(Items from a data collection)
==================================================
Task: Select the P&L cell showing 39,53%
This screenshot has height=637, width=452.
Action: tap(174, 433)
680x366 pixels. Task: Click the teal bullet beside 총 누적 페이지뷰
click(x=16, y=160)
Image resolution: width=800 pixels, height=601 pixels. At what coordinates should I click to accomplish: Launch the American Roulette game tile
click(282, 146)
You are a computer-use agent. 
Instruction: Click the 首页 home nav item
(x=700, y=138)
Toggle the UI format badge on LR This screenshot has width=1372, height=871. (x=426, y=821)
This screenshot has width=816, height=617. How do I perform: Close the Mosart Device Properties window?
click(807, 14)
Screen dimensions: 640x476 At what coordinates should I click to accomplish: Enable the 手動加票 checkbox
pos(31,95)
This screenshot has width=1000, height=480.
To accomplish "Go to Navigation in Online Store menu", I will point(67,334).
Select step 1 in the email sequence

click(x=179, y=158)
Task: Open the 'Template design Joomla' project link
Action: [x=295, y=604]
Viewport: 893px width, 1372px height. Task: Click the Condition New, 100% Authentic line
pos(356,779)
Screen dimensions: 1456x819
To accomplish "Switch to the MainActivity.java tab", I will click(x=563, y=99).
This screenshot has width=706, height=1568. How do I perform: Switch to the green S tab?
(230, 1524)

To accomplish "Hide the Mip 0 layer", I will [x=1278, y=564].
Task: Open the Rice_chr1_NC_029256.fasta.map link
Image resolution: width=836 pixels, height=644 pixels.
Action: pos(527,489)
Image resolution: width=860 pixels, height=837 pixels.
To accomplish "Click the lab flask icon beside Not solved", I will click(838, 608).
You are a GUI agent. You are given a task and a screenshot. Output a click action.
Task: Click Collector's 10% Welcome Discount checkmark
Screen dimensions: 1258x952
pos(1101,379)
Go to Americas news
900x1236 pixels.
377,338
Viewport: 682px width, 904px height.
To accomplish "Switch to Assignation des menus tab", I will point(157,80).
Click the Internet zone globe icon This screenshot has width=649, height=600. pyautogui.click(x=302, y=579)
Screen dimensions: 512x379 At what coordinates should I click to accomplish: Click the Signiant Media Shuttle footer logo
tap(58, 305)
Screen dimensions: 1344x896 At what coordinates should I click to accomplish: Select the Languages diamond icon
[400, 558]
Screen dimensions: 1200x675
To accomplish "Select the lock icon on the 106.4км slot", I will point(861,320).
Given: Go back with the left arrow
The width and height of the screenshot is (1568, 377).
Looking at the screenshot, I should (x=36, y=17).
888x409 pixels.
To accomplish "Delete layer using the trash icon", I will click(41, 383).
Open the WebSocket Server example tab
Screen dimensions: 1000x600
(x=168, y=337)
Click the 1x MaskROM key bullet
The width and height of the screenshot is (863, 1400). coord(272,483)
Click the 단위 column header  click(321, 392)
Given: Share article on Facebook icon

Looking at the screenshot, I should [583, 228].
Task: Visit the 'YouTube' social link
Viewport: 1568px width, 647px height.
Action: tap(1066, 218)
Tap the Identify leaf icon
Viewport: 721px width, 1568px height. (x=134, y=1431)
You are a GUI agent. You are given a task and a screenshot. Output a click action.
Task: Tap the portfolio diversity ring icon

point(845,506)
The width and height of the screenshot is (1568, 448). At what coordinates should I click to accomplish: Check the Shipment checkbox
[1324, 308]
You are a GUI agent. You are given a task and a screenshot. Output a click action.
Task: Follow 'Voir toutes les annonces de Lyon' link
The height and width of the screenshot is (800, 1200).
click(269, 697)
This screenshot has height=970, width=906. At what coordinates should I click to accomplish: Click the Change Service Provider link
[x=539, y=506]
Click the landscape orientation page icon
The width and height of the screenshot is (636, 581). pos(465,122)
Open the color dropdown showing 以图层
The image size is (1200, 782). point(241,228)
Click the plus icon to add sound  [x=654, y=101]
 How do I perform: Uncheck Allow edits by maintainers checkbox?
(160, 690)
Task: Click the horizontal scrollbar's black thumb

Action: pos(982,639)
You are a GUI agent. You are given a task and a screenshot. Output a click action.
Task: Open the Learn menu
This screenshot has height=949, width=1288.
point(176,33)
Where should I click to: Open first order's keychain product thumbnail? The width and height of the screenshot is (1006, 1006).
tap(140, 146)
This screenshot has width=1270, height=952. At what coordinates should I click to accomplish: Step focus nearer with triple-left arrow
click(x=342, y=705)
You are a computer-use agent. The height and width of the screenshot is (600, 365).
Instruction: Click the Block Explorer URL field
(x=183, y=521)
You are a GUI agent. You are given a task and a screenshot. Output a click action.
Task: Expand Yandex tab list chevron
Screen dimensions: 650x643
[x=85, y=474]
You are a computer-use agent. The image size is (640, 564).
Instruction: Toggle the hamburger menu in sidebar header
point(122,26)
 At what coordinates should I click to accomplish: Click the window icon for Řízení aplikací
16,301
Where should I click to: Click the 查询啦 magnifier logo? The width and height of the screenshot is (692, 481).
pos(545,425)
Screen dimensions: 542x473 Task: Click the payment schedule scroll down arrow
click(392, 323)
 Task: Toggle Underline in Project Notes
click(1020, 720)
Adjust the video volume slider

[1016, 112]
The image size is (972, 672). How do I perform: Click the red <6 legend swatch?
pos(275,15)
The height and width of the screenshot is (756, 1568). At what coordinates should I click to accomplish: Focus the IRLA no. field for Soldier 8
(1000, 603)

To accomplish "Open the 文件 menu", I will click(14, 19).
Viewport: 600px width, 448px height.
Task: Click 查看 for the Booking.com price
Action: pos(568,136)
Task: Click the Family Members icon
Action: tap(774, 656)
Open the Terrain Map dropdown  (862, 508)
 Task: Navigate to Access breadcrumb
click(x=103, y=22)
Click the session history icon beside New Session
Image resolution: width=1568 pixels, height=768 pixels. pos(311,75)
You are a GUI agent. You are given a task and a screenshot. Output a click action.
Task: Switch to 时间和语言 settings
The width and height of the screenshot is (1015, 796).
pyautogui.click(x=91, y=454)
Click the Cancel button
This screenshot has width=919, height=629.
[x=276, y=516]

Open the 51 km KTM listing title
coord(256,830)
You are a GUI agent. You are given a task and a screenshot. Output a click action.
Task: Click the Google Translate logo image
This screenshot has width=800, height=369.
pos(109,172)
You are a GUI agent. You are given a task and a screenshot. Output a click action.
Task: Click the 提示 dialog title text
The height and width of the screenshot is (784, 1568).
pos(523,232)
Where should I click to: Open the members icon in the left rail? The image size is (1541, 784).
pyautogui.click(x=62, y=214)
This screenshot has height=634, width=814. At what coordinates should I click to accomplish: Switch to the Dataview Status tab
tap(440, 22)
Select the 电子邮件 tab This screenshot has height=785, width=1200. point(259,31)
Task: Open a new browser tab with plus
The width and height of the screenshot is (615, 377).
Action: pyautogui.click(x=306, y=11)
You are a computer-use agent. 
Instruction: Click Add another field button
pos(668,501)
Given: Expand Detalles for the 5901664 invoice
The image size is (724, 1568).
==================================================
What you are asked to do: Reproduce every one of the items above, line for line and without changes.

Finished answer:
Task: Select the P&L cell showing 39,53%
This screenshot has height=637, width=452.
Action: tap(174, 433)
680x366 pixels. Task: Click the teal bullet beside 총 누적 페이지뷰
click(x=16, y=160)
Image resolution: width=800 pixels, height=601 pixels. At what coordinates should I click to accomplish: Launch the American Roulette game tile
click(282, 146)
You are a computer-use agent. 
Instruction: Click the 首页 home nav item
(x=700, y=138)
Toggle the UI format badge on LR This screenshot has width=1372, height=871. (x=426, y=821)
This screenshot has width=816, height=617. How do I perform: Close the Mosart Device Properties window?
click(807, 14)
Screen dimensions: 640x476 At what coordinates should I click to accomplish: Enable the 手動加票 checkbox
pos(31,95)
This screenshot has width=1000, height=480.
To accomplish "Go to Navigation in Online Store menu", I will point(67,334).
Select step 1 in the email sequence

click(x=179, y=158)
Task: Open the 'Template design Joomla' project link
Action: [x=295, y=604]
Viewport: 893px width, 1372px height. Task: Click the Condition New, 100% Authentic line
pos(356,779)
Screen dimensions: 1456x819
To accomplish "Switch to the MainActivity.java tab", I will click(x=563, y=99).
This screenshot has width=706, height=1568. How do I perform: Switch to the green S tab?
(230, 1524)

To accomplish "Hide the Mip 0 layer", I will [x=1278, y=564].
Task: Open the Rice_chr1_NC_029256.fasta.map link
Image resolution: width=836 pixels, height=644 pixels.
Action: pos(527,489)
Image resolution: width=860 pixels, height=837 pixels.
To accomplish "Click the lab flask icon beside Not solved", I will click(838, 608).
You are a GUI agent. You are given a task and a screenshot. Output a click action.
Task: Click Collector's 10% Welcome Discount checkmark
Screen dimensions: 1258x952
pos(1101,379)
Go to Americas news
900x1236 pixels.
377,338
Viewport: 682px width, 904px height.
To accomplish "Switch to Assignation des menus tab", I will point(157,80).
Click the Internet zone globe icon This screenshot has width=649, height=600. pyautogui.click(x=302, y=579)
Screen dimensions: 512x379 At what coordinates should I click to accomplish: Click the Signiant Media Shuttle footer logo
tap(58, 305)
Screen dimensions: 1344x896 At what coordinates should I click to accomplish: Select the Languages diamond icon
[400, 558]
Screen dimensions: 1200x675
To accomplish "Select the lock icon on the 106.4км slot", I will point(861,320).
Given: Go back with the left arrow
The width and height of the screenshot is (1568, 377).
Looking at the screenshot, I should (x=36, y=17).
888x409 pixels.
To accomplish "Delete layer using the trash icon", I will click(41, 383).
Open the WebSocket Server example tab
Screen dimensions: 1000x600
(x=168, y=337)
Click the 1x MaskROM key bullet
The width and height of the screenshot is (863, 1400). coord(272,483)
Click the 단위 column header  click(321, 392)
Given: Share article on Facebook icon

Looking at the screenshot, I should [583, 228].
Task: Visit the 'YouTube' social link
Viewport: 1568px width, 647px height.
Action: tap(1066, 218)
Tap the Identify leaf icon
Viewport: 721px width, 1568px height. (x=134, y=1431)
You are a GUI agent. You are given a task and a screenshot. Output a click action.
Task: Tap the portfolio diversity ring icon

point(845,506)
The width and height of the screenshot is (1568, 448). At what coordinates should I click to accomplish: Check the Shipment checkbox
[1324, 308]
You are a GUI agent. You are given a task and a screenshot. Output a click action.
Task: Follow 'Voir toutes les annonces de Lyon' link
The height and width of the screenshot is (800, 1200).
click(269, 697)
This screenshot has height=970, width=906. At what coordinates should I click to accomplish: Click the Change Service Provider link
[x=539, y=506]
Click the landscape orientation page icon
The width and height of the screenshot is (636, 581). pos(465,122)
Open the color dropdown showing 以图层
The image size is (1200, 782). point(241,228)
Click the plus icon to add sound  [x=654, y=101]
 How do I perform: Uncheck Allow edits by maintainers checkbox?
(160, 690)
Task: Click the horizontal scrollbar's black thumb

Action: pos(982,639)
You are a GUI agent. You are given a task and a screenshot. Output a click action.
Task: Open the Learn menu
This screenshot has height=949, width=1288.
point(176,33)
Where should I click to: Open first order's keychain product thumbnail? The width and height of the screenshot is (1006, 1006).
tap(140, 146)
This screenshot has width=1270, height=952. At what coordinates should I click to accomplish: Step focus nearer with triple-left arrow
click(x=342, y=705)
You are a computer-use agent. The height and width of the screenshot is (600, 365).
Instruction: Click the Block Explorer URL field
(x=183, y=521)
You are a GUI agent. You are given a task and a screenshot. Output a click action.
Task: Expand Yandex tab list chevron
Screen dimensions: 650x643
[x=85, y=474]
You are a computer-use agent. The image size is (640, 564).
Instruction: Toggle the hamburger menu in sidebar header
point(122,26)
 At what coordinates should I click to accomplish: Click the window icon for Řízení aplikací
16,301
Where should I click to: Click the 查询啦 magnifier logo? The width and height of the screenshot is (692, 481).
pos(545,425)
Screen dimensions: 542x473 Task: Click the payment schedule scroll down arrow
click(392, 323)
 Task: Toggle Underline in Project Notes
click(1020, 720)
Adjust the video volume slider

[1016, 112]
The image size is (972, 672). How do I perform: Click the red <6 legend swatch?
pos(275,15)
The height and width of the screenshot is (756, 1568). At what coordinates should I click to accomplish: Focus the IRLA no. field for Soldier 8
(1000, 603)

To accomplish "Open the 文件 menu", I will click(14, 19).
Viewport: 600px width, 448px height.
Task: Click 查看 for the Booking.com price
Action: pos(568,136)
Task: Click the Family Members icon
Action: tap(774, 656)
Open the Terrain Map dropdown  (862, 508)
 Task: Navigate to Access breadcrumb
click(x=103, y=22)
Click the session history icon beside New Session
Image resolution: width=1568 pixels, height=768 pixels. pos(311,75)
You are a GUI agent. You are given a task and a screenshot. Output a click action.
Task: Switch to 时间和语言 settings
The width and height of the screenshot is (1015, 796).
pyautogui.click(x=91, y=454)
Click the Cancel button
This screenshot has width=919, height=629.
[x=276, y=516]

Open the 51 km KTM listing title
coord(256,830)
You are a GUI agent. You are given a task and a screenshot. Output a click action.
Task: Click the Google Translate logo image
This screenshot has width=800, height=369.
pos(109,172)
You are a GUI agent. You are given a task and a screenshot. Output a click action.
Task: Click the 提示 dialog title text
The height and width of the screenshot is (784, 1568).
pos(523,232)
Where should I click to: Open the members icon in the left rail? The image size is (1541, 784).
pyautogui.click(x=62, y=214)
This screenshot has height=634, width=814. At what coordinates should I click to accomplish: Switch to the Dataview Status tab
tap(440, 22)
Select the 电子邮件 tab This screenshot has height=785, width=1200. point(259,31)
Task: Open a new browser tab with plus
The width and height of the screenshot is (615, 377).
Action: pyautogui.click(x=306, y=11)
You are a computer-use agent. 
Instruction: Click Add another field button
pos(668,501)
Given: Expand Detalles for the 5901664 invoice
The image size is (724, 1568).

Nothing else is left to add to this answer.